The findings support the hypothesis that the primate anterior insular cortex represents prospect-theory–relevant variables: it encodes the reference point (current wealth) and context-specific value signals for gains and losses, with stronger sensitivity to losses, paralleling behavioral loss aversion and risk-attitude shifts. The predominance of loss-specific value neurons and categorical gain/loss coding suggests partially segregated neural representations for gains and losses, consistent with separate utility functions in prospect theory. The scarcity of absolute end-token encoding and the behavioral certainty-equivalent results indicate a relative valuation framework. Risk signals in AIC, together with trial-by-trial neural prediction of choices and risk attitude, position AIC as part of a circuit that monitors state and context to modulate downstream decision processes under risk. Differences from typical human risk aversion (overall gamble preference here) likely reflect task-specific factors rather than species-wide differences. No clear functional segregation was observed across anterior insula subregions sampled.

Conclusion

This study demonstrates that macaque anterior insular cortex encodes core components of prospect theory during risky decision-making: the wealth-dependent reference point, asymmetric value coding with enhanced sensitivity to losses, and subjective probability distortion reflected behaviorally. Neural activity in a subset of AIC neurons predicts both choices and implicit risk attitude on a trial-by-trial basis, suggesting AIC contributes to context- and state-dependent control of risk taking.
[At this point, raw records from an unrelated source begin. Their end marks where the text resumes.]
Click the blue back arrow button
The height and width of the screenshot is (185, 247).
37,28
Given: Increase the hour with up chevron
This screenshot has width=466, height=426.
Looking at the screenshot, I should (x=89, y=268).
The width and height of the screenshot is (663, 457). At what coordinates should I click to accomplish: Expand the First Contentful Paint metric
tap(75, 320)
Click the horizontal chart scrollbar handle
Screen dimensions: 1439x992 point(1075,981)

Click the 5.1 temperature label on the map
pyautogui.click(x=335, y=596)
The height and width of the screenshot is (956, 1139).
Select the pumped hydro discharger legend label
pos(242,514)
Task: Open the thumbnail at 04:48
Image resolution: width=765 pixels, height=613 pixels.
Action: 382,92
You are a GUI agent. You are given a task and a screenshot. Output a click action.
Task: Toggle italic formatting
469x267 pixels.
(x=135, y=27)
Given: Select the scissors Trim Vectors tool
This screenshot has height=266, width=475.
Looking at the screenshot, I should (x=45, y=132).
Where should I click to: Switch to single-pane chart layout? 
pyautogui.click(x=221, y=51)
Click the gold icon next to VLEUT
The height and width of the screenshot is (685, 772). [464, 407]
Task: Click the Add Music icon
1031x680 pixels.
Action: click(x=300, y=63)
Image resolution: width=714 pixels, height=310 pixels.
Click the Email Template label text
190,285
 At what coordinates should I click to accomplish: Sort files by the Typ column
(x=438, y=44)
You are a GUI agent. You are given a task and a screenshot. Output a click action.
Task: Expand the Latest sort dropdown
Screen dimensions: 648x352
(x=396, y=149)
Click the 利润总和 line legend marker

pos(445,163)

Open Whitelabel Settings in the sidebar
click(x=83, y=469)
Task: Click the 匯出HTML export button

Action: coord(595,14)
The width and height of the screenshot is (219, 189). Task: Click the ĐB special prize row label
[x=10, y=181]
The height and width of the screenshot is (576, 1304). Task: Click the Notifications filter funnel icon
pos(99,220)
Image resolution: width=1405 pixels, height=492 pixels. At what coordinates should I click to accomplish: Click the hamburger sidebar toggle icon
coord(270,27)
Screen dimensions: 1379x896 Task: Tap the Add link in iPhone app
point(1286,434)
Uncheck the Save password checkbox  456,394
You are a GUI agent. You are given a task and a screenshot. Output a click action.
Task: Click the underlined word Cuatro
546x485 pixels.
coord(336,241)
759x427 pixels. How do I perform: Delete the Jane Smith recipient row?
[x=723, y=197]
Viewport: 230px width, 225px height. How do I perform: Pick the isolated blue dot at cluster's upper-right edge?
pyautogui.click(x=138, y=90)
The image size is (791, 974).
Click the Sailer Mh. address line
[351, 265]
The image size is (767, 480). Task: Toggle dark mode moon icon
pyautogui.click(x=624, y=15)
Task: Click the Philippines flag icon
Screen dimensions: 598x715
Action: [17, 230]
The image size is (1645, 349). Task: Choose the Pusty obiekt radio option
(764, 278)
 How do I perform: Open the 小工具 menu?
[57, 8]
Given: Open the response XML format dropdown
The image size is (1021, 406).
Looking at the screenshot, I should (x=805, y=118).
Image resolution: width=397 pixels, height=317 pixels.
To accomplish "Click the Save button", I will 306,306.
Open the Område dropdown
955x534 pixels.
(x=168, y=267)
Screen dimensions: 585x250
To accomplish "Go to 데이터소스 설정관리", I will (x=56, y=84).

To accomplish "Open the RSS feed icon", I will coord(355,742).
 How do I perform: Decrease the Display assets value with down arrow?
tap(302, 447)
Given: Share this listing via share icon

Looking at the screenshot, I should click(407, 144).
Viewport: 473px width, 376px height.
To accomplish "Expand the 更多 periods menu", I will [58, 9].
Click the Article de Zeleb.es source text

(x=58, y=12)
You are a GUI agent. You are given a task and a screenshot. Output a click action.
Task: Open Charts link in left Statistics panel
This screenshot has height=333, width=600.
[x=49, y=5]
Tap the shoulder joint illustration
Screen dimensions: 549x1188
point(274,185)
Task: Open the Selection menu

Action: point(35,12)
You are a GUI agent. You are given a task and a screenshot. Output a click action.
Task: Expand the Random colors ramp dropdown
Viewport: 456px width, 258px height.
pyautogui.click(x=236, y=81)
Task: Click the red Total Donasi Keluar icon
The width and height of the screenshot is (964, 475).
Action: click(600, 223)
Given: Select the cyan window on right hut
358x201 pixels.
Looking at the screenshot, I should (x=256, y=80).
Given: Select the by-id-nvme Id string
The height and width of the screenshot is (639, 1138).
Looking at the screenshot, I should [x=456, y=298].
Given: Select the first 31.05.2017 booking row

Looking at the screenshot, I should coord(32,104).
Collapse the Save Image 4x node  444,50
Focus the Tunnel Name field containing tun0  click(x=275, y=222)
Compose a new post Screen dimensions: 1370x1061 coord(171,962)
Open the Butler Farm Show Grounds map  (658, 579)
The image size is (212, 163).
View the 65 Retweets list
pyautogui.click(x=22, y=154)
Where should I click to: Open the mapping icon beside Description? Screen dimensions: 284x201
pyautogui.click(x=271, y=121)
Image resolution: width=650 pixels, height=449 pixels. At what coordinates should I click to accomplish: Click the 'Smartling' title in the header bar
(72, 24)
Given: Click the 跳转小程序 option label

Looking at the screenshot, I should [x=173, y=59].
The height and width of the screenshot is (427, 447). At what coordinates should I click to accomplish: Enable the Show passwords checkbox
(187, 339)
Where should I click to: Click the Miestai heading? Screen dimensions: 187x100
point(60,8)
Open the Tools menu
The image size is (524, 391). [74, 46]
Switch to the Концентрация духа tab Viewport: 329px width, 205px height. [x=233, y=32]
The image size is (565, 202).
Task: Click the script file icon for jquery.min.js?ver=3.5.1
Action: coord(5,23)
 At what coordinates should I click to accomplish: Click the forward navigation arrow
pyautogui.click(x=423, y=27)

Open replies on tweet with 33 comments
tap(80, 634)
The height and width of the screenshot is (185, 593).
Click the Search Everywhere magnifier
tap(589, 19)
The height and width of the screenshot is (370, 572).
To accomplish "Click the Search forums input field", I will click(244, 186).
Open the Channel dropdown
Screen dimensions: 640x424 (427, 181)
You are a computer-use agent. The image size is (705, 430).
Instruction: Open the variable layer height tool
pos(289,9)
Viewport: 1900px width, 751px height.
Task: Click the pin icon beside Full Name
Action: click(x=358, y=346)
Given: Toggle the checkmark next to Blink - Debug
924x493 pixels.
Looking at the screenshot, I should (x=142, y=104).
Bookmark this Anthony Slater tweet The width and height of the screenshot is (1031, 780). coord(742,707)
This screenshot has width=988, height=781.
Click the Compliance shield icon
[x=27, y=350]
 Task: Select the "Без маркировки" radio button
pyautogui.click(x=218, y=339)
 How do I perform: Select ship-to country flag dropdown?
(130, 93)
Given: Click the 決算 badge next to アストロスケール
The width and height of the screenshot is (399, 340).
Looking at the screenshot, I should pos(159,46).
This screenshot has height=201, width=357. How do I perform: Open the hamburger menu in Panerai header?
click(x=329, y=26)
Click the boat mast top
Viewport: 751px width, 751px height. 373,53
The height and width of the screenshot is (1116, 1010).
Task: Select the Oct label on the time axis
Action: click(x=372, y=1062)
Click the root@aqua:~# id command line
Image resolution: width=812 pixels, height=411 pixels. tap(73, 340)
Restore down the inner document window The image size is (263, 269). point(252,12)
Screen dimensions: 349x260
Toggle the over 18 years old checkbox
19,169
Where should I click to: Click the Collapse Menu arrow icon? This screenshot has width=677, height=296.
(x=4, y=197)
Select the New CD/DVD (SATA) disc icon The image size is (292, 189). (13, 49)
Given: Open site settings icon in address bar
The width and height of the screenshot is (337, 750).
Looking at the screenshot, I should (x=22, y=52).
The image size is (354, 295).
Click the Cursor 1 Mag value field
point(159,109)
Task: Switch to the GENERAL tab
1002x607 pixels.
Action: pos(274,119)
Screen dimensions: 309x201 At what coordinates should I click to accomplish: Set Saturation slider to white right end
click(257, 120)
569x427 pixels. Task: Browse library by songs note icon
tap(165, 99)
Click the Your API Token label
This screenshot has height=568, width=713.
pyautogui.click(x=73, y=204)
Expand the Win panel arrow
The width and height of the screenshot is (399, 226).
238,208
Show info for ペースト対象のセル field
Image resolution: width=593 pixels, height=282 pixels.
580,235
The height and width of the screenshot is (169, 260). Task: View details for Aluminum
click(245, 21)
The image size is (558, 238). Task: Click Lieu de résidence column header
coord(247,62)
Future research should: (1) probe richer parametric ranges of outcomes and probabilities to test neural non-linearities more directly; (2) assess whether similar representations exist in upstream and downstream regions to delineate circuit mechanisms; and (3) use causal manipulations of AIC activity to determine its necessity in shaping risk preferences.

Limitations
  • Limited parametric range of reward magnitudes and probabilities constrained tests of non-linear utility and probability weighting at both behavioral and neural levels.
  • Unclear whether observed signals are unique to AIC; recordings from other connected regions are needed to establish specificity and circuit roles.
  • No causal interventions were performed; thus, AIC’s necessity in risky decision-making remains to be established.
  • The origin of the asset (wealth) effect on risk attitude—strategic optimization versus contextual bias—was not resolved.